- **Assignment**
Whenever the word "agent" turns up in a line below, that line should be copied.

- **Data section**
........
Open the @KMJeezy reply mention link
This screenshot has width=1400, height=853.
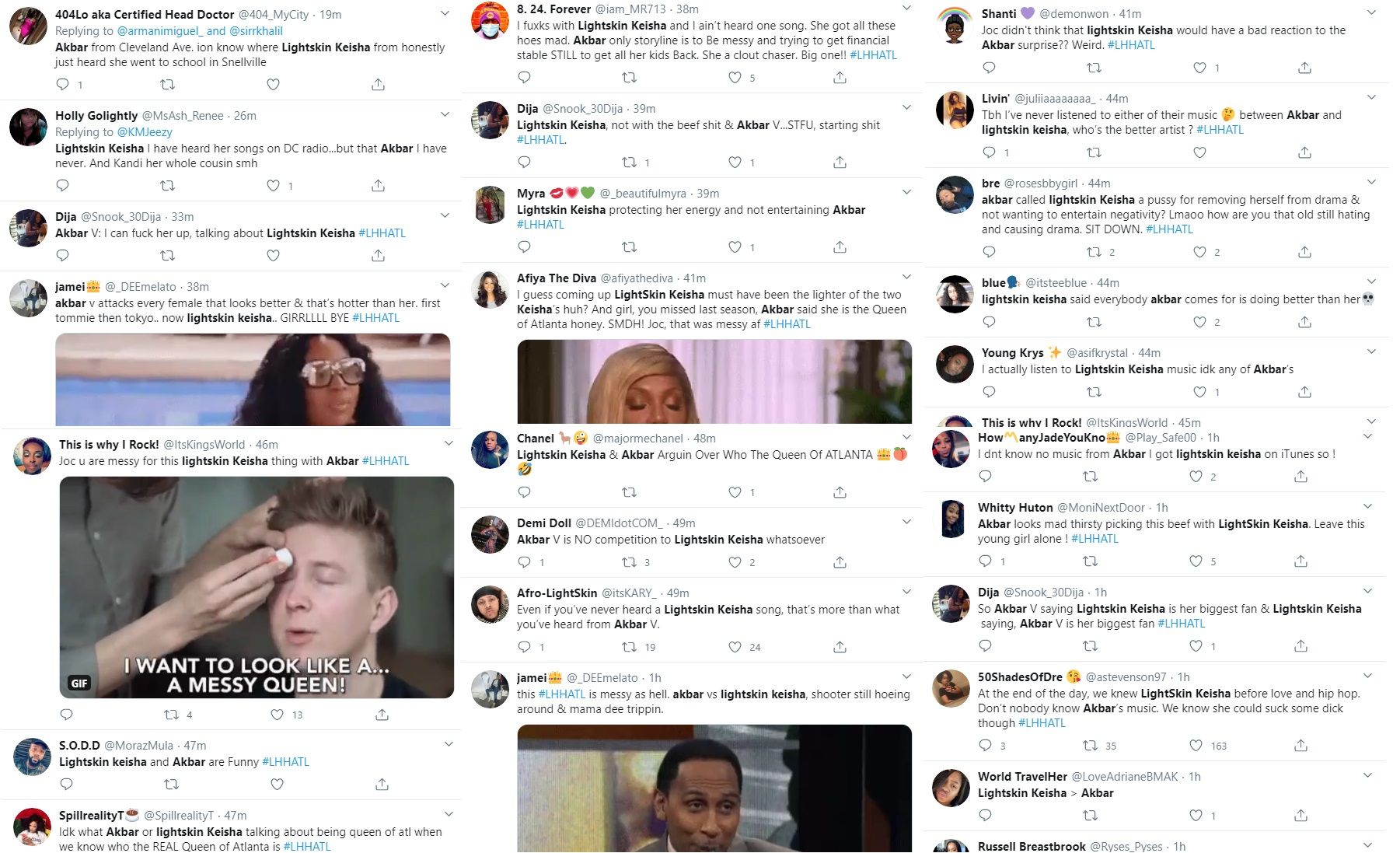145,132
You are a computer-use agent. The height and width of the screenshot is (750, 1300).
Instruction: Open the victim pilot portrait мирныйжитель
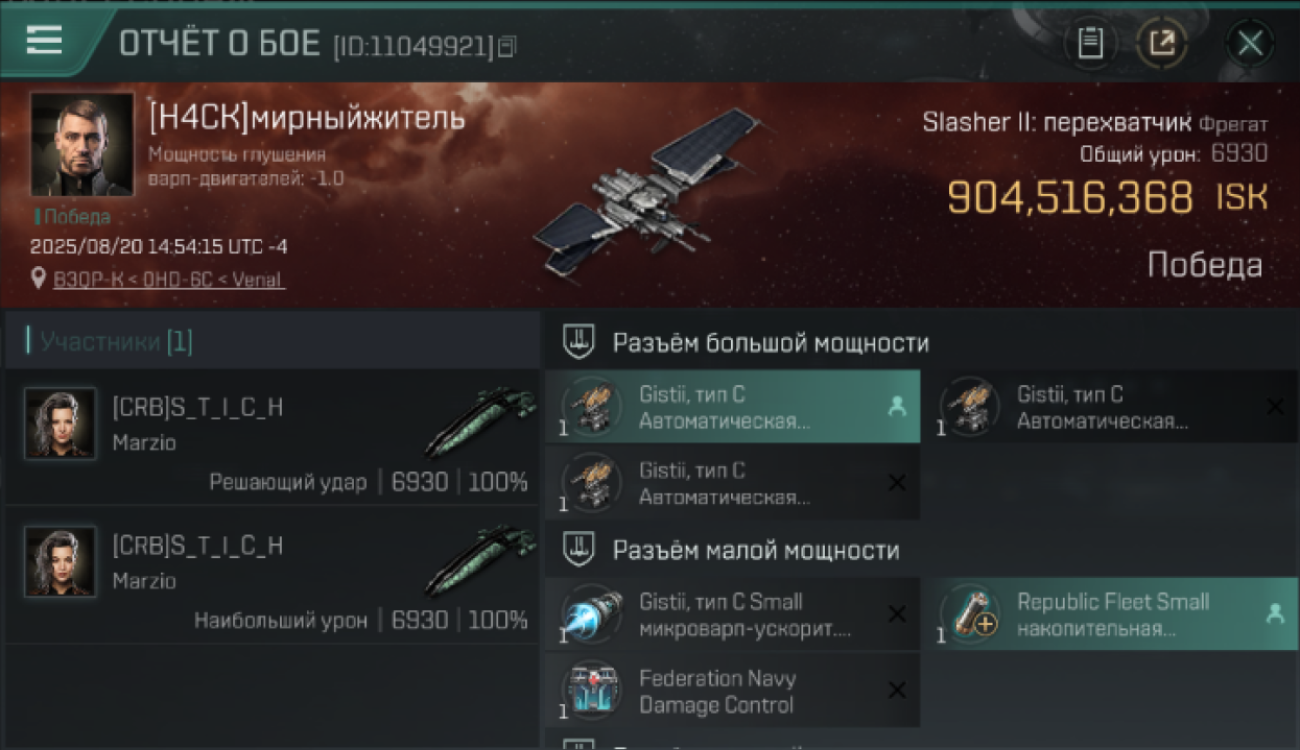coord(82,145)

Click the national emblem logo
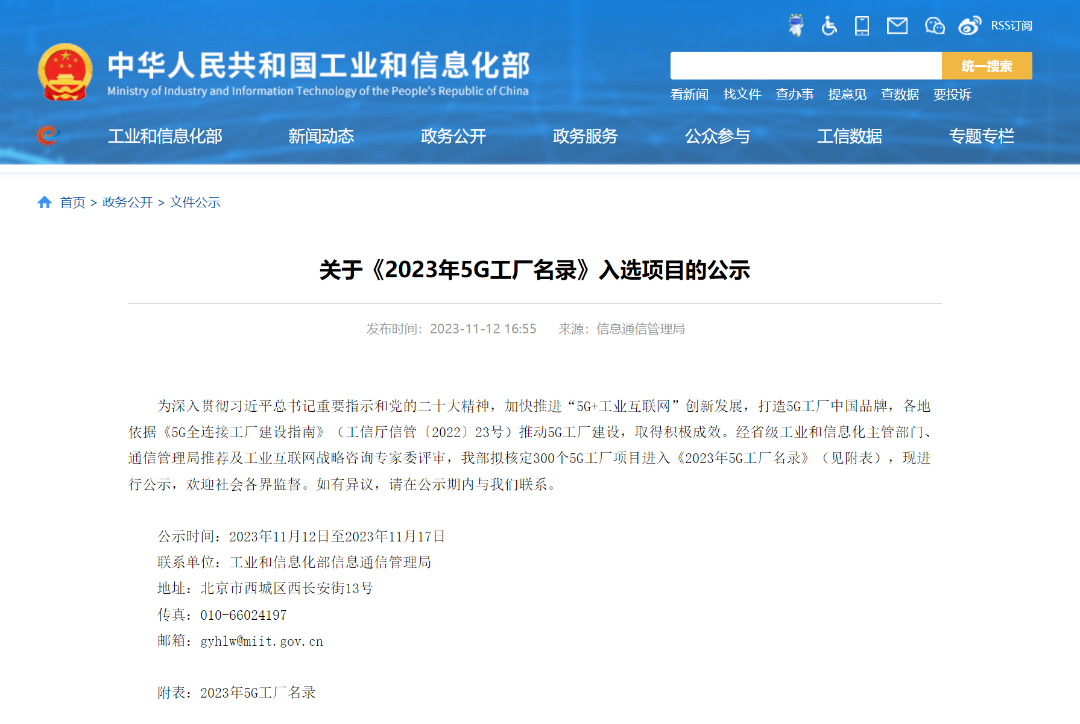click(x=65, y=72)
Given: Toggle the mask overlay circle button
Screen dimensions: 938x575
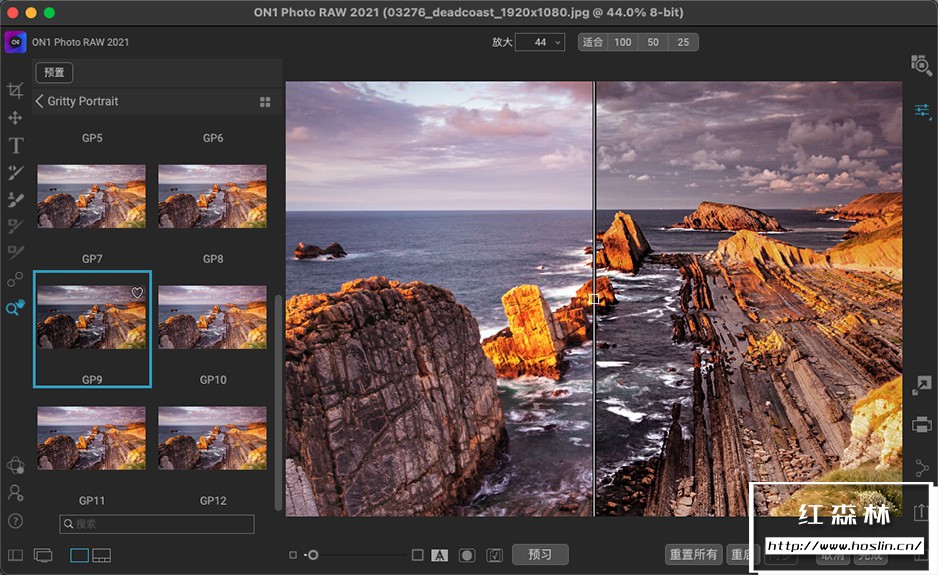Looking at the screenshot, I should (x=466, y=555).
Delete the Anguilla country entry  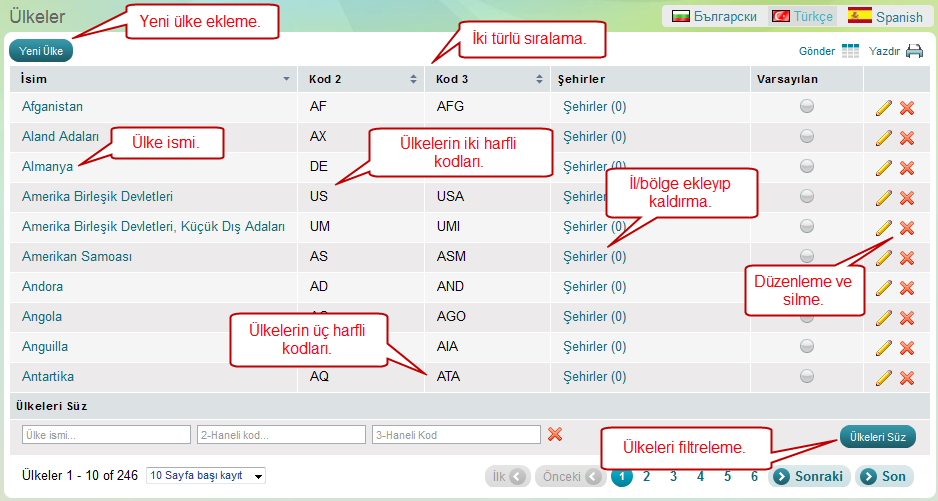(907, 348)
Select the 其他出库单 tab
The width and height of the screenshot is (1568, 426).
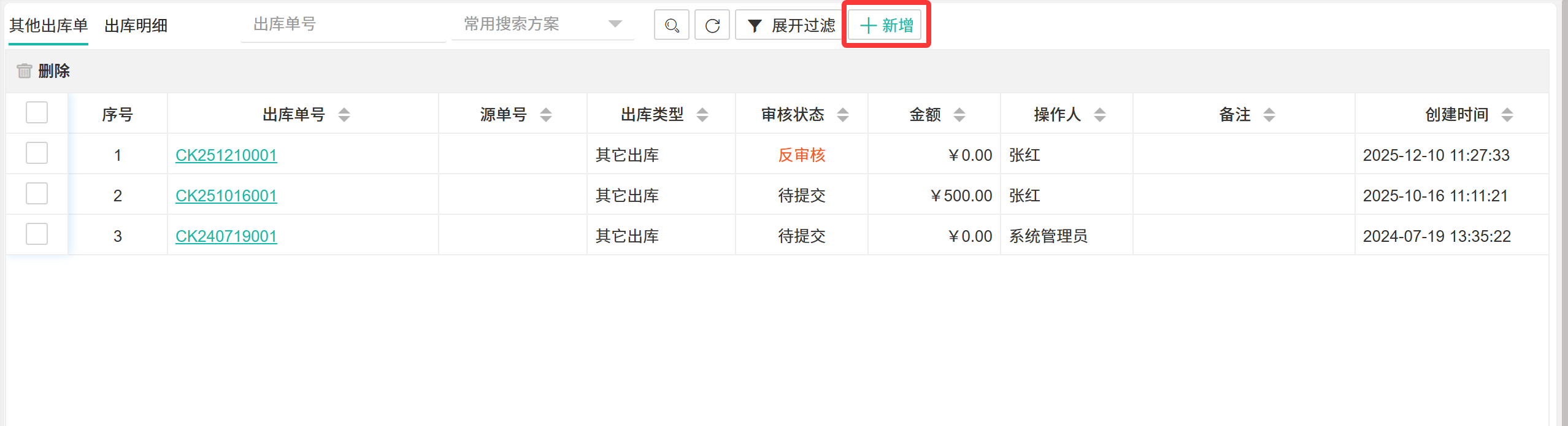pos(48,26)
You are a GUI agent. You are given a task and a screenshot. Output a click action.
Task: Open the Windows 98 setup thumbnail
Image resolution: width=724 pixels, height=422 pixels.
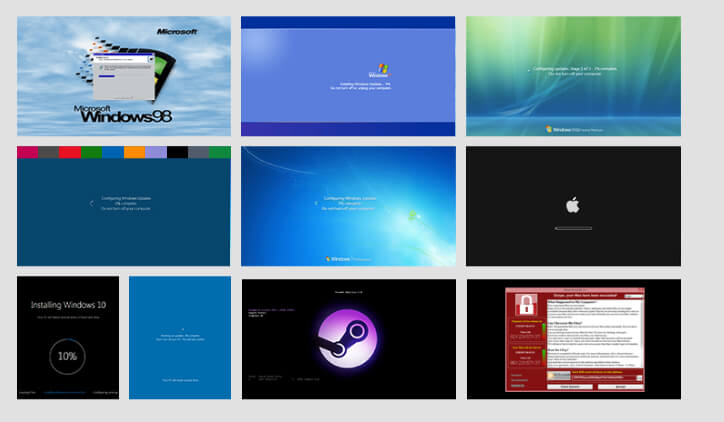tap(123, 76)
........
- **Result of the task**
You are a computer-use agent. The height and width of the screenshot is (750, 1300).
You are a GUI agent. You are given a task and a screenshot. Output a click action.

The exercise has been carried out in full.